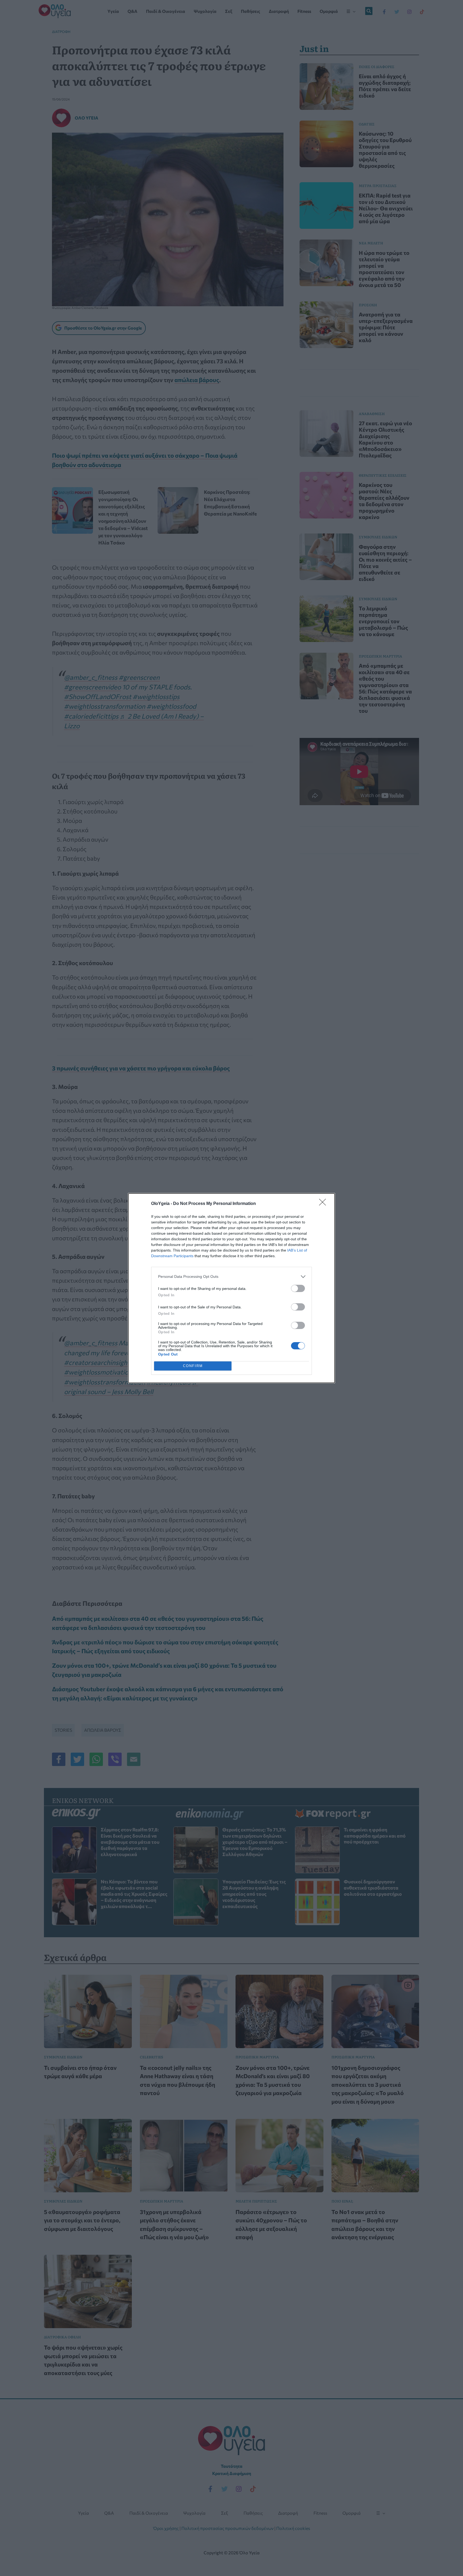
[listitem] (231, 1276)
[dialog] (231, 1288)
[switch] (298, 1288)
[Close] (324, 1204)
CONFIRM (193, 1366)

* * *

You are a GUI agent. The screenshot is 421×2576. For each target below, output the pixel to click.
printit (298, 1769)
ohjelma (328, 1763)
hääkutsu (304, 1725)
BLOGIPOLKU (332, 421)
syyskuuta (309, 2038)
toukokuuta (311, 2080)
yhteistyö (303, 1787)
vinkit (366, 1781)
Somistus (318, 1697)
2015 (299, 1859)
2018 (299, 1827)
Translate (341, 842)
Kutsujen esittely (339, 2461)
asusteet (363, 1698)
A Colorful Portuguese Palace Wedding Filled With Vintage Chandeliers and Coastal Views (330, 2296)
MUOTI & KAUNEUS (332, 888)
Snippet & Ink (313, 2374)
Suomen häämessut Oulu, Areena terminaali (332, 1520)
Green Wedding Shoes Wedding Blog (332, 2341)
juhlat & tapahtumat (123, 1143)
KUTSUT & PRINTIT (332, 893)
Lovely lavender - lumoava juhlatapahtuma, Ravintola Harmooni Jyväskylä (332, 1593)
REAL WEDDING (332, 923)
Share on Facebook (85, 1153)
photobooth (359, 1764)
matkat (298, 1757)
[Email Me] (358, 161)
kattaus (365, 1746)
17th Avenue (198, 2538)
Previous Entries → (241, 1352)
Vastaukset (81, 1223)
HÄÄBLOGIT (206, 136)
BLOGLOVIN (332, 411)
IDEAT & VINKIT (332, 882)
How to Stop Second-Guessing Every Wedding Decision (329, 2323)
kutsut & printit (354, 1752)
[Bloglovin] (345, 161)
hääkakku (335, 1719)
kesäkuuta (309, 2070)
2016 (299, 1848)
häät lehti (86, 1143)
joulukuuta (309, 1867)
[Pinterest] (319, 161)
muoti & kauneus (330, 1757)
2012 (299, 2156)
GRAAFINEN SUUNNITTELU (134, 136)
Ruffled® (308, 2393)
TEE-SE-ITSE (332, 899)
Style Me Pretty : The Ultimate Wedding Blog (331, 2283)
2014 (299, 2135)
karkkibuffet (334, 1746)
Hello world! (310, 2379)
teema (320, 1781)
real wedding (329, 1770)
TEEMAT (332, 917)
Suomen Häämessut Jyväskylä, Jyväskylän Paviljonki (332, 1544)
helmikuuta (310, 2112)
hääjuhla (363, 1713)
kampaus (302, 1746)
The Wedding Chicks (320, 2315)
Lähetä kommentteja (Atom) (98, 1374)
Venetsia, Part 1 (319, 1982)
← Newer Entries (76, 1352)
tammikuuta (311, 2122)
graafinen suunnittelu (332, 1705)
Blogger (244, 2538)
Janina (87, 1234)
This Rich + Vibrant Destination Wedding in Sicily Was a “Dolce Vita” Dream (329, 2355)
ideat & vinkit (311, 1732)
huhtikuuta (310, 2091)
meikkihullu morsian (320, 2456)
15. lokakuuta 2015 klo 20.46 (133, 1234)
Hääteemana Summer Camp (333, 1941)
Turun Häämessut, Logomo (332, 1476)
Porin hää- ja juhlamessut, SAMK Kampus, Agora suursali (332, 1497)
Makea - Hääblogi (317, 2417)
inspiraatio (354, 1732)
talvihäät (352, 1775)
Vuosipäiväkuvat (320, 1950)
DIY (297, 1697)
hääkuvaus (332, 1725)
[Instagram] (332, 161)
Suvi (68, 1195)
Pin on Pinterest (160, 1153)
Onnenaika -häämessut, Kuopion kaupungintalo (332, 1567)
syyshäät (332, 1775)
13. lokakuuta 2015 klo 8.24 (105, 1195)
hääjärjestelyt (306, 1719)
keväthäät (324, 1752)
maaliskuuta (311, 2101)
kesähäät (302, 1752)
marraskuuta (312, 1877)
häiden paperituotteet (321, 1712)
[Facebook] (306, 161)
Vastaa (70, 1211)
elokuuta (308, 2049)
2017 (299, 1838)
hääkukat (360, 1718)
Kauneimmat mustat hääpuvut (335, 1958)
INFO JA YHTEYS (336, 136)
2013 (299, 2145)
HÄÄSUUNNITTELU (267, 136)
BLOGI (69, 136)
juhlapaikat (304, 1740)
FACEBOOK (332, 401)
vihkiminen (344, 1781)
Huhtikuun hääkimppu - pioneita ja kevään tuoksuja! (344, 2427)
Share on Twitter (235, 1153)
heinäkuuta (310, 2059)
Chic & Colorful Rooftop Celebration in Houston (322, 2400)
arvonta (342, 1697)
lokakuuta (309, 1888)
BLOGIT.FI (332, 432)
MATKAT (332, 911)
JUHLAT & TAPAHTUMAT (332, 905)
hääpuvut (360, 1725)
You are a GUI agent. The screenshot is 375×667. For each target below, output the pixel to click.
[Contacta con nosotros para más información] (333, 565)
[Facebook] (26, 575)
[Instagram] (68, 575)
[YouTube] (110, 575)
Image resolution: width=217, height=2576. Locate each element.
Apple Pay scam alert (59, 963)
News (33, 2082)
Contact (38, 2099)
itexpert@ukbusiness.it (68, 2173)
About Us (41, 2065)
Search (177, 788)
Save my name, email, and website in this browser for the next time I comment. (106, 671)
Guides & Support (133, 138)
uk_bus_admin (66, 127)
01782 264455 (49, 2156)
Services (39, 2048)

• **EXERCISE GOAL**:
Look above for the line with "[Instagram] (68, 575)" and the line with "Services (39, 2048)", and reproduce exactly those two lines plus every line between, nothing more.

• **THE COMPLETED TASK**:
[Instagram] (68, 575)
[YouTube] (110, 575)
Image resolution: width=217, height=2576. Locate each element.
Apple Pay scam alert (59, 963)
News (33, 2082)
Contact (38, 2099)
itexpert@ukbusiness.it (68, 2173)
About Us (41, 2065)
Search (177, 788)
Save my name, email, and website in this browser for the next time I comment. (106, 671)
Guides & Support (133, 138)
uk_bus_admin (66, 127)
01782 264455 (49, 2156)
Services (39, 2048)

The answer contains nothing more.